Pregnancy can have long-lasting impacts on women’s health – and most don’t know it. (Credit: Mart Production, Pexels)

“What happens during pregnancy doesn’t just end when the baby’s born.”

Tania Saiz, a volunteer patient educator for the American Heart Association, noted this to The New York Times – a lesson she learned herself the hard way. At age 47, she had a stroke, but had no present health problems that would have predicted such an event. 

Until she looked earlier on in her medical history, that is, and recalled the pre-eclampsia she suffered from while pregnant with her daughter some 20 years earlier. In addition to the ways in which the blood-pressure disorder complicates gestation itself, pre-eclampsia can also come with stroke risk for older women. Saiz had no idea.

Experts say there is, in fact, an increasing number of research efforts that connect pregnancy-related blood-pressure issues – which impact as many as 15% of all pregnancies – to later-developing maladies like strokes, coronary artery disease and heart failure. And those who experience gestational diabetes (roughly 10% of pregnancies) are 10 times more likely to develop Type 2 diabetes later on.

Yet many who get pregnant are in the dark about these longer-term risks, doctors note – in that regard, Saiz is far from alone. “This is not something that our mothers and grandmothers were aware of,” Dr. Lauren Hassen, director of the Cardiology Postpartum Transition Clinic at the Ohio State University Wexner Medical Center, told the Times.

Some experts say that, despite more recently available research on the matter, doctors are reluctant to warn pregnant patients, out of concern for their in-the-moment wellbeing. Dr. Gina Lundberg, clinical director of the Emory Women’s Heart Center, said that if doctors “give you that information in the heat of it, you’re already overwhelmed and terrified for your baby, right? So they often shy away from that until a later appointment, which sometimes never happens.”
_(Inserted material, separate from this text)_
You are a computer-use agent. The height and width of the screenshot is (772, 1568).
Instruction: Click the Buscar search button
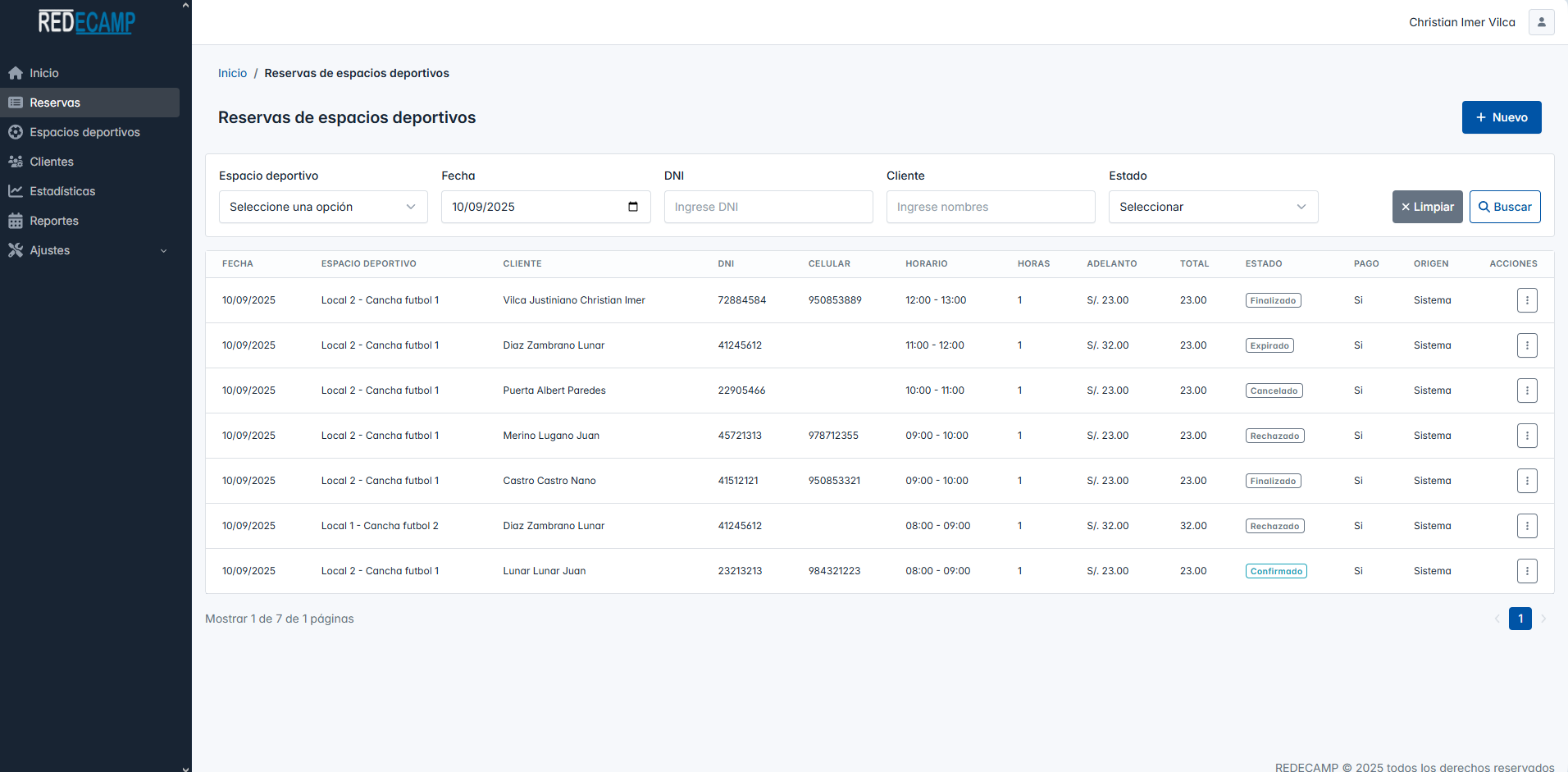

Compounding the problem is the lack of reliable obstetric and gynecological care available for women in general – in the U.S., a quarter of pregnant people aren’t even receiving prenatal care at all until their second trimesters. Proponents of the “tradwife” movement, meanwhile, actively discourage the sharing of health stories between women online via a growing, if informal, network of information, dismissing such disclosures as fear-mongering. 

The combined result: Less than half of those who experienced pregnancy complications are subsequently screened for risk of stroke, heart failure or other potentially looming problems, because they simply don’t know to ask for it.

Experts suggest that patients be proactive in mentioning complications experienced during pregnancy to doctors as part of regular intake sessions and check-ups – and, to prioritize their own health in the first place. “Most women put themselves last,” Lundberg noted. “We kind of lose track of ourselves.”